Configuring a Channel

  1. Right-click the Channels folder, select New from the context menu, and then click Channel, as shown in the following image.

    The Channel Object dialog box (Channel General Properties pane) opens, as shown in the following image.

  2. Provide a name for the channel (for example, client_pdf_reader), a description (optional), and then click Finish.

    The Channel Builder opens where you can add various channel components. For this how-to, you will be adding only one File listener and point your channel to the process flow that you created.

  3. In the left pane of the Channel Builder, click listener:listener.1, and in the right pane, click the change type link, as shown in the following image.

    The Modify listener type dialog box (Listener Component Type pane) opens, as shown in the following image.

  4. From the available list of listeners, select File.

    You can type in the name to filter out some of the supported protocols. As file-based protocols can be handled through different input sources, you will have multiple choices.

  5. Click Finish.

    You are returned to the Channel Builder. A File listener is added to your channel. The File listener also features an array of options for advanced users.

  6. Expand the Main section and define the parameters, as specified in the following table.

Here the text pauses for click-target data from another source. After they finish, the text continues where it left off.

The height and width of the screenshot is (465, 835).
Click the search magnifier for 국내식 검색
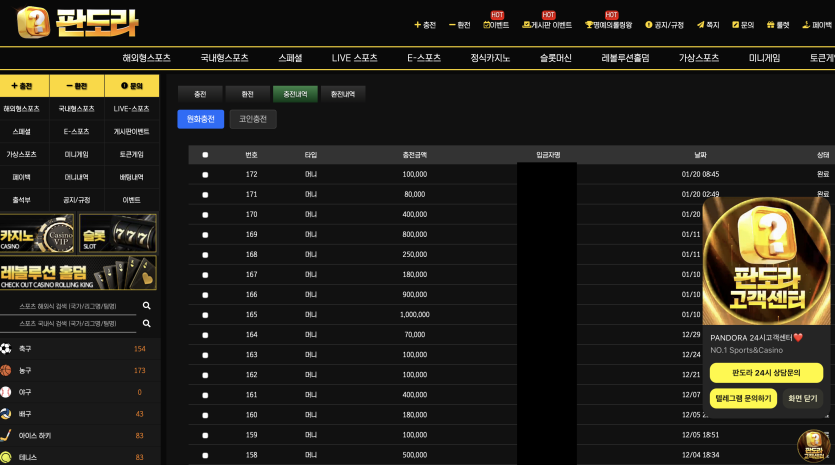[x=146, y=324]
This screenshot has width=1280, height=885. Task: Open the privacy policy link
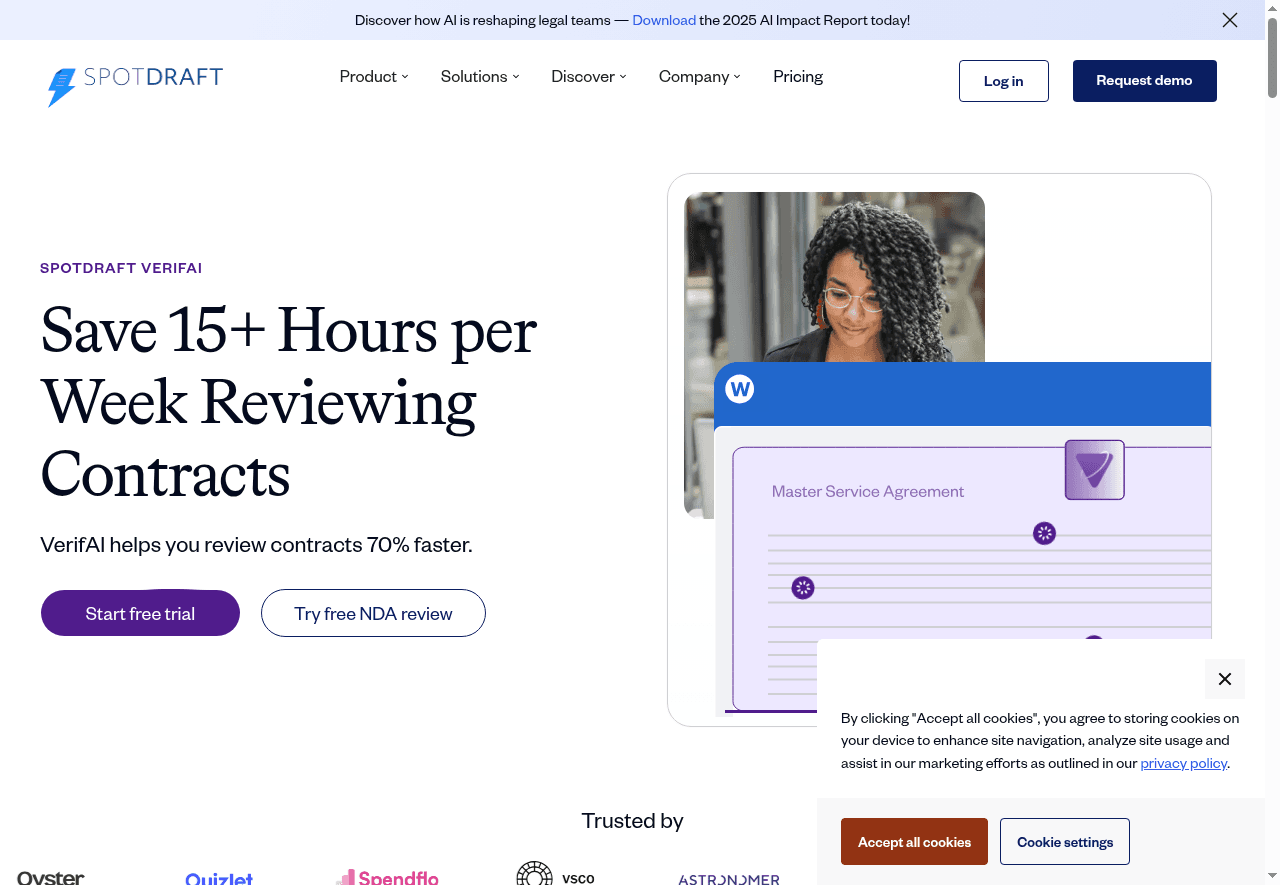coord(1183,763)
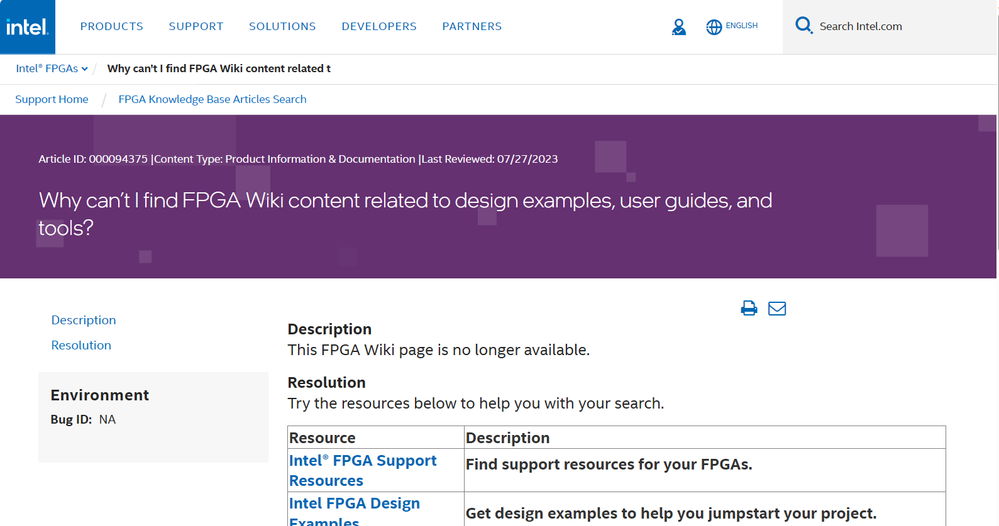The image size is (999, 526).
Task: Open the ENGLISH language selector
Action: [742, 26]
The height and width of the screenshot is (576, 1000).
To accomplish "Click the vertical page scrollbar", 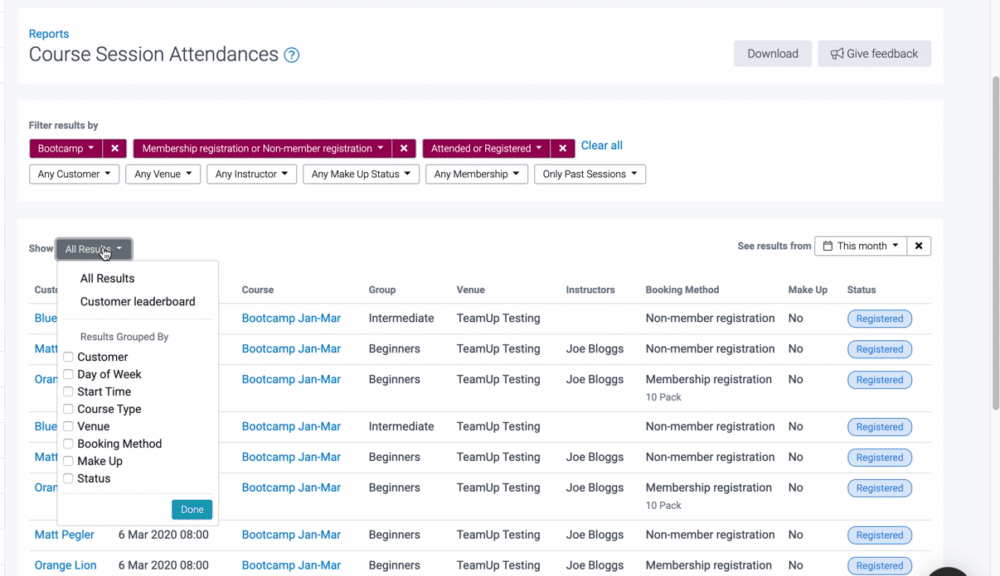I will (x=994, y=240).
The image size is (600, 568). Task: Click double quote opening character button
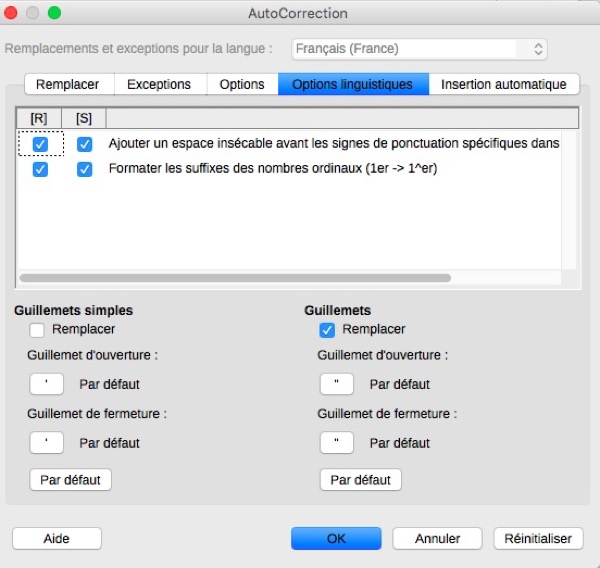337,384
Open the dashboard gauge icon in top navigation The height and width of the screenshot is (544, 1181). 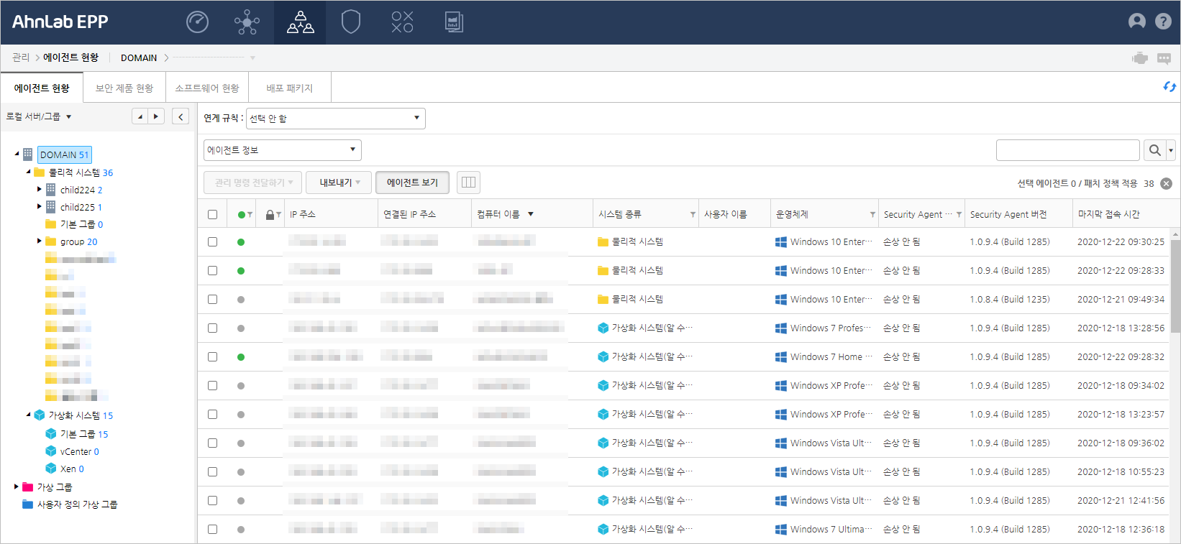click(197, 22)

Leave the default values for the remaining parameters.
    Parameter Value

    Input Path

    C:\temp\in

    Destination

    C:\temp\out

    Suffix In Filter

    pdf

    For example:

  7. Expand the Other section, and select flat from the Input Format drop-down list.

    You can now assign the process flow to the channel.

  8. In the left pane of the Channel Builder, click process:process.1, and in the right pane, click the plus sign (+) icon to add a process flow, as shown in the following image.

    The Resource Selection dialog box opens, as shown in the following image.

  9. Browse to the process flow you have just created, select client_pdf_to_db, and then click OK.

    You are returned to the Channel Builder.

  10. Save your work by clicking on the multi-disk icon which saves all the components. You are now ready to deploy your application.

Deploying the Application

  1. Right-click the bundle folder (or the new name you provided for this folder), select Run As from the context menu, and then click Application Deployment, as shown in the following image.

    The Edit Configuration dialog box opens, as shown in the following image.

    Note: The first time you deploy your application, you are prompted to provide values for the deployment properties. For any subsequent deployments or redeployments, you are prompted to reconfirm the replacement of the previous deployment. If you wish to reconfigure the deployment properties, then select Run Configurations.

  2. In the Server Environment section, provide the URL and credentials for the iWay Service Manager (iSM) instance where your application will be deployed.
     
  3. In the Deployment Options section, provide the deployment name for your application, which will be the actual name of the deployed/running application, then provide an optional description.

    You also have the Autostart Application option, which you can leave unchecked for this deployment instance.

    If your application required a runtime template with server-based properties, you can also select the specific template to apply to the deployment. You will not be specifying a template for this deployment instance.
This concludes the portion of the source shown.